──────── Text for analysis

BTS's Magic Shop and Mental Health
By Samuel Liang | He/Him/His
TW: This article mentions suicide, self-injurious behavior, anxiety, or other mentions of mental health disorders. Continue at your own discretion. If you or someone you know are in need of help or want to talk to someone, please dial the 988 Suicide and Crisis Lifeline
It wasn’t until May 6, 2021, that I was formally diagnosed by my doctor with Generalized Anxiety Disorder (GAD). And I was prescribed medication for a while, but it wasn’t helping, so I discussed with my doctor if I could do talk therapy instead, and he was okay with it. The problem is - I still have yet to see a mental health professional about my anxiety.

────────────────

Problems and tasks:
a) In the BTS article, on what date did the doctor formally diagnose Generalized Anxiety Disorder?
b) Transcribe the part of the BTS article that opens with the words containing "BTS's Magic Shop" and closes with "about my anxiety.".
The data that comes next is separate material and has nothing to do with the BTS article.

──────── Records

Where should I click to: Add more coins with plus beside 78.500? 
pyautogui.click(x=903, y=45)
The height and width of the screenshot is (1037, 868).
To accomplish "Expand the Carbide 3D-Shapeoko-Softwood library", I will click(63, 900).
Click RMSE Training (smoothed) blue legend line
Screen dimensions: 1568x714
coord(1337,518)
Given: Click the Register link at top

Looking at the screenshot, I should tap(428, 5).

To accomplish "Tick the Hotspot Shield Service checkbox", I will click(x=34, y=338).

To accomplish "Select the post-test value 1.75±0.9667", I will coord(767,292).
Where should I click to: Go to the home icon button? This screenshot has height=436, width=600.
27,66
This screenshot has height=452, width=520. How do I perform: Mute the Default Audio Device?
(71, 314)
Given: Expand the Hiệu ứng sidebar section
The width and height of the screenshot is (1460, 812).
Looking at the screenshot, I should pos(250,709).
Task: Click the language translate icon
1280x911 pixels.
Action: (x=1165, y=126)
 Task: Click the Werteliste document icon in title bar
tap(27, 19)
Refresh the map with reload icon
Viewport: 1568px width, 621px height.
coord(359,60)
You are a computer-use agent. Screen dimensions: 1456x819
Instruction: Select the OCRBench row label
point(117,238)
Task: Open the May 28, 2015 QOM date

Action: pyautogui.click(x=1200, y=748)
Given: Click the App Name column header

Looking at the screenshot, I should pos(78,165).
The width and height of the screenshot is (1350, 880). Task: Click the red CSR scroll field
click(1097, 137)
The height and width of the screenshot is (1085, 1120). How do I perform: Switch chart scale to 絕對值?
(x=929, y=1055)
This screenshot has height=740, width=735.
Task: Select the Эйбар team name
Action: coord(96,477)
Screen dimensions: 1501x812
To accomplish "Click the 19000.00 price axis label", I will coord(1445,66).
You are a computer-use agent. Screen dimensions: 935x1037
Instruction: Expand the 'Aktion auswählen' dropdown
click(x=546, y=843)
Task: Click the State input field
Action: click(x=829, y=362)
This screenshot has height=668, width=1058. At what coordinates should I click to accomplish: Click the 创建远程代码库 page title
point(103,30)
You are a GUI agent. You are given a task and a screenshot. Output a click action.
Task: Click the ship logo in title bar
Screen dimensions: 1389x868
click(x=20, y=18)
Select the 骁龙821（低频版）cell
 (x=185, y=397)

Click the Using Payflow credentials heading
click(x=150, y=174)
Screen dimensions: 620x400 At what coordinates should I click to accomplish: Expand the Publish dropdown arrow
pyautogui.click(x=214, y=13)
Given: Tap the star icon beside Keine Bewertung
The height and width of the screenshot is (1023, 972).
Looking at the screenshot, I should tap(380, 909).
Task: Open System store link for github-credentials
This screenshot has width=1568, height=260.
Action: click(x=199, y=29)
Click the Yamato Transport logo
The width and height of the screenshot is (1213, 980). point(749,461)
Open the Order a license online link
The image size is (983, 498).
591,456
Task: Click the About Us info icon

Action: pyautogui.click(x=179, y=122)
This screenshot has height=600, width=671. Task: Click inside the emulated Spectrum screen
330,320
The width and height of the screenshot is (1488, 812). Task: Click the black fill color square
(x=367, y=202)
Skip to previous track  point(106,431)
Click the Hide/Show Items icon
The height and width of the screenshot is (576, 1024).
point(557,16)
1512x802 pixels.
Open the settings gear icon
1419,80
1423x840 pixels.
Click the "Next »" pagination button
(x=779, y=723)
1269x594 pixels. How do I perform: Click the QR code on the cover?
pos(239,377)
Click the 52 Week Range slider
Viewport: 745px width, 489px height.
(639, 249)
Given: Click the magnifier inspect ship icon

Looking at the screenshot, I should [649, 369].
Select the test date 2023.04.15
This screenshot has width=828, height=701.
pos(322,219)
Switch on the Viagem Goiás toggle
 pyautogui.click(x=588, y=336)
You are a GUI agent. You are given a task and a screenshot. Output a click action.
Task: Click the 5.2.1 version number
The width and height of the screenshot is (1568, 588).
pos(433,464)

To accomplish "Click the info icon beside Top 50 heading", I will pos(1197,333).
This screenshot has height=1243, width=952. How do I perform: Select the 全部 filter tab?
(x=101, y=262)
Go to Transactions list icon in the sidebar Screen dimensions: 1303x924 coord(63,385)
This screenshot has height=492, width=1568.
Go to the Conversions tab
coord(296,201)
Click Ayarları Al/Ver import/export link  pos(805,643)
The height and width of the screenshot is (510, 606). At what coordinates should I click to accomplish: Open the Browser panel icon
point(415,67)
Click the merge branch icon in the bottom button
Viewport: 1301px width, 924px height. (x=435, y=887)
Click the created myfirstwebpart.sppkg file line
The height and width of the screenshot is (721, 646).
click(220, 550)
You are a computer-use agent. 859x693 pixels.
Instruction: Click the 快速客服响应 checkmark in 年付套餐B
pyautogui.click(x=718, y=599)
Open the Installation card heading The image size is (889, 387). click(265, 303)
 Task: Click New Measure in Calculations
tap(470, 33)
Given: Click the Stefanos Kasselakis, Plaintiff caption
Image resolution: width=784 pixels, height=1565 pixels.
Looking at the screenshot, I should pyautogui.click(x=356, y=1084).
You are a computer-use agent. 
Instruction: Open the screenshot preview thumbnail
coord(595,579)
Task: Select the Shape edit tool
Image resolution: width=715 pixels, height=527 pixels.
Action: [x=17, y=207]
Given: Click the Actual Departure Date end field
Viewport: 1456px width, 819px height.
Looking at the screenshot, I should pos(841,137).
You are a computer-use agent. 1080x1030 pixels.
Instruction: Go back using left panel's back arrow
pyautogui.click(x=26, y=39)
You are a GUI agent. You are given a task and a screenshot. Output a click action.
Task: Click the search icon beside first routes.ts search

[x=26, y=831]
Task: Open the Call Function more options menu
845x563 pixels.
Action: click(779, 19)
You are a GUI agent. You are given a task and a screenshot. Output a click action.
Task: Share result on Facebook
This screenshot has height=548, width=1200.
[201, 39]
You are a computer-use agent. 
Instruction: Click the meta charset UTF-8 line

────────────────

Answers for each item:
a) May 6, 2021.

b)
BTS's Magic Shop and Mental Health
By Samuel Liang | He/Him/His
TW: This article mentions suicide, self-injurious behavior, anxiety, or other mentions of mental health disorders. Continue at your own discretion. If you or someone you know are in need of help or want to talk to someone, please dial the 988 Suicide and Crisis Lifeline
It wasn’t until May 6, 2021, that I was formally diagnosed by my doctor with Generalized Anxiety Disorder (GAD). And I was prescribed medication for a while, but it wasn’t helping, so I discussed with my doctor if I could do talk therapy instead, and he was okay with it. The problem is - I still have yet to see a mental health professional about my anxiety.